> [Exercise task A] Before the clang commit text and the records, return the part that opens with the words containing "llvm-svn: 183813" and closes with "in AMD64-ABI 3.5.7.", copied character for character.
> [Exercise task B]
Using the clang commit text ahead of the records, answer these:
(i) Which source file does the diff modify?
(ii) How many insertions and deletions does the change report?
(iii) Which section of the AMD64 ABI does the new parameter comment cite?

> [Excerpt to read]

┌──

Make va_arg and argument passing to varargs functions work correctly with

AVX vectors when AVX is turned on.

Fixes <rdar://problem/10513611>.

llvm-svn: 183813

1 files changed, 35 insertions, 14 deletions

diff --git a/clang/lib/CodeGen/TargetInfo.cpp b/clang/lib/CodeGen/TargetInfo.cpp
index 179fdb3a92d..981a38d7ff3 100644
--- a/clang/lib/CodeGen/TargetInfo.cpp
+++ b/clang/lib/CodeGen/TargetInfo.cpp
@@ -1128,6 +1128,9 @@ class X86_64ABIInfo : public ABIInfo {
   /// containing object.  Some parameters are classified different
   /// depending on whether they straddle an eightbyte boundary.
   ///
+  /// \param isNamedArg - Whether the argument in question is a "named"
+  /// argument, as used in AMD64-ABI 3.5.7.
+  ///
   /// If a word is unused its result will be NoClass; if a type should
   /// be passed in Memory then at least the classification of \arg Lo
   /// will be Memory.

└──

> [Entries shown]
┌──

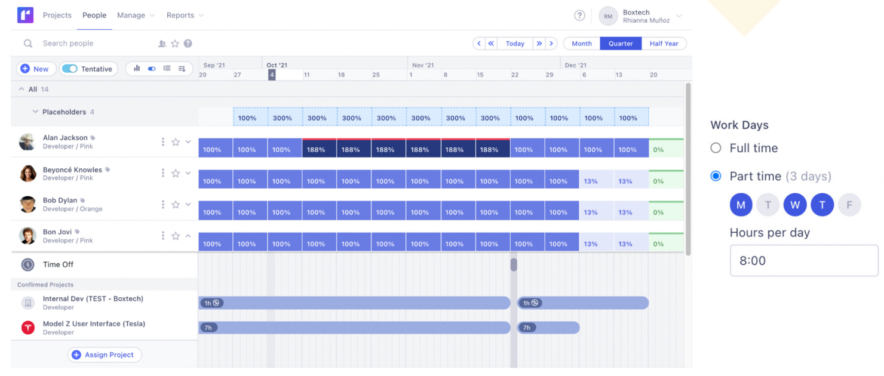Open the search people magnifier icon
This screenshot has height=376, width=884.
27,43
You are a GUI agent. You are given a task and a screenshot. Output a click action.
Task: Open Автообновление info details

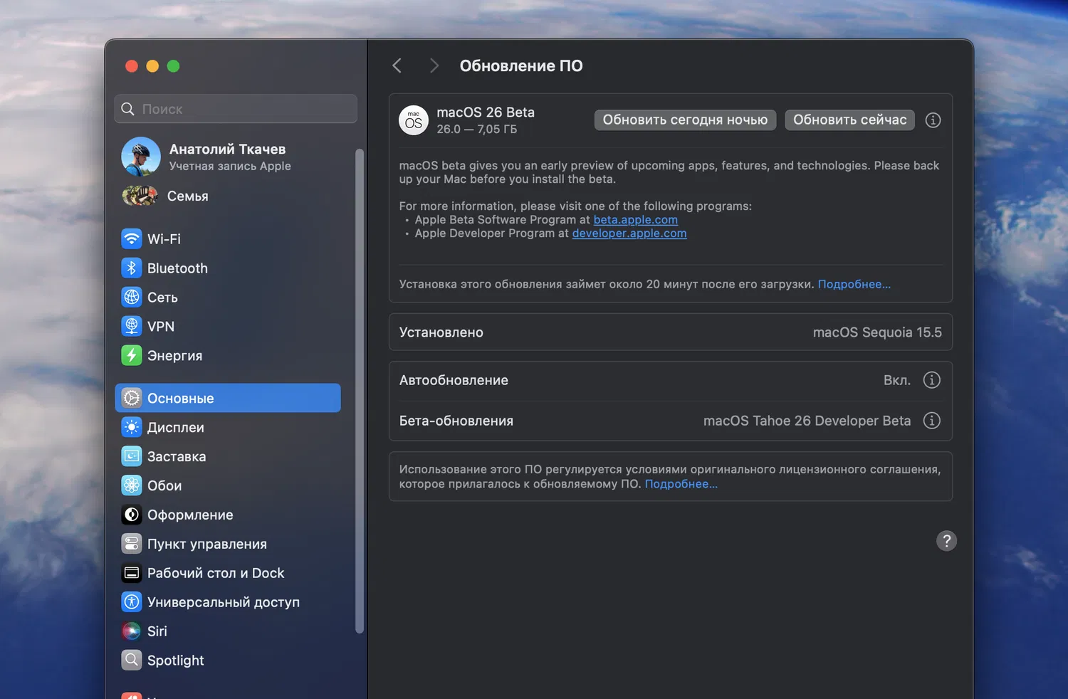931,380
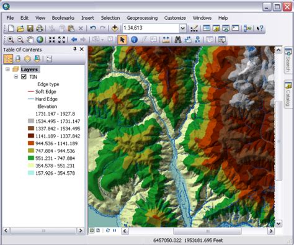Click the Save map icon

tap(30, 29)
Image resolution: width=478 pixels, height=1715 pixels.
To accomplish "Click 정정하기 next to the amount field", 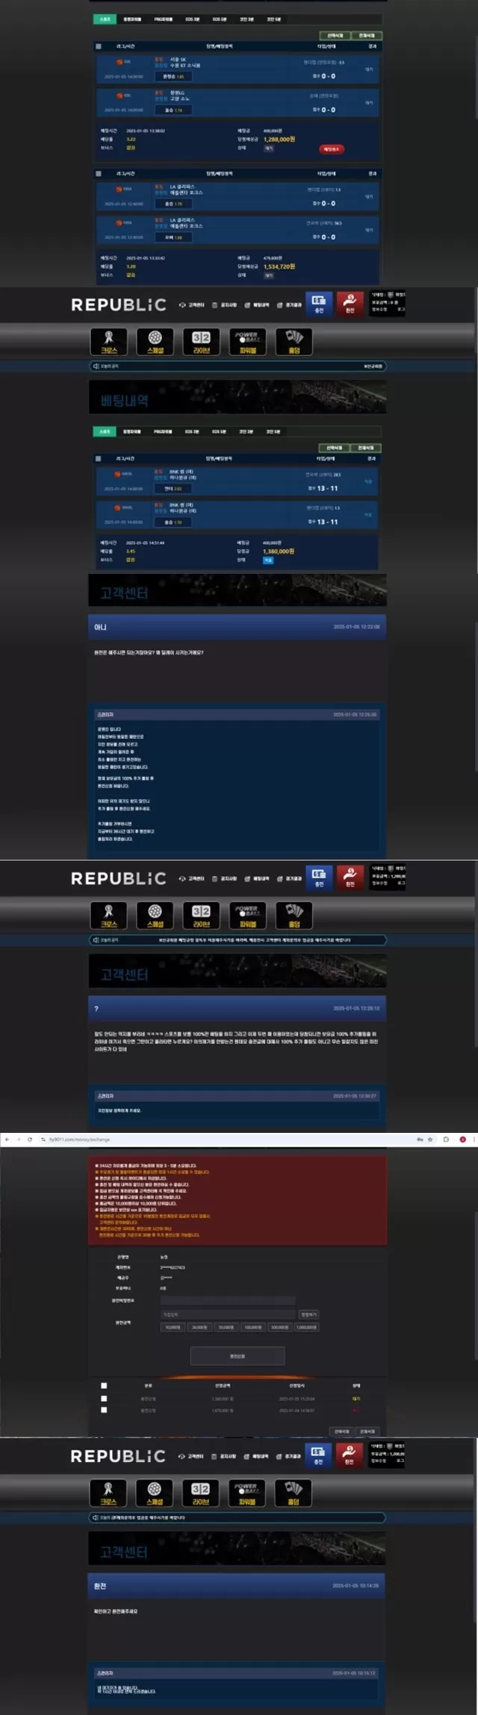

└──

> [Exercise response A]
llvm-svn: 183813

1 files changed, 35 insertions, 14 deletions

diff --git a/clang/lib/CodeGen/TargetInfo.cpp b/clang/lib/CodeGen/TargetInfo.cpp
index 179fdb3a92d..981a38d7ff3 100644
--- a/clang/lib/CodeGen/TargetInfo.cpp
+++ b/clang/lib/CodeGen/TargetInfo.cpp
@@ -1128,6 +1128,9 @@ class X86_64ABIInfo : public ABIInfo {
   /// containing object.  Some parameters are classified different
   /// depending on whether they straddle an eightbyte boundary.
   ///
+  /// \param isNamedArg - Whether the argument in question is a "named"
+  /// argument, as used in AMD64-ABI 3.5.7.

> [Exercise response B]
(i) clang/lib/CodeGen/TargetInfo.cpp
(ii) 35 insertions and 14 deletions
(iii) AMD64-ABI 3.5.7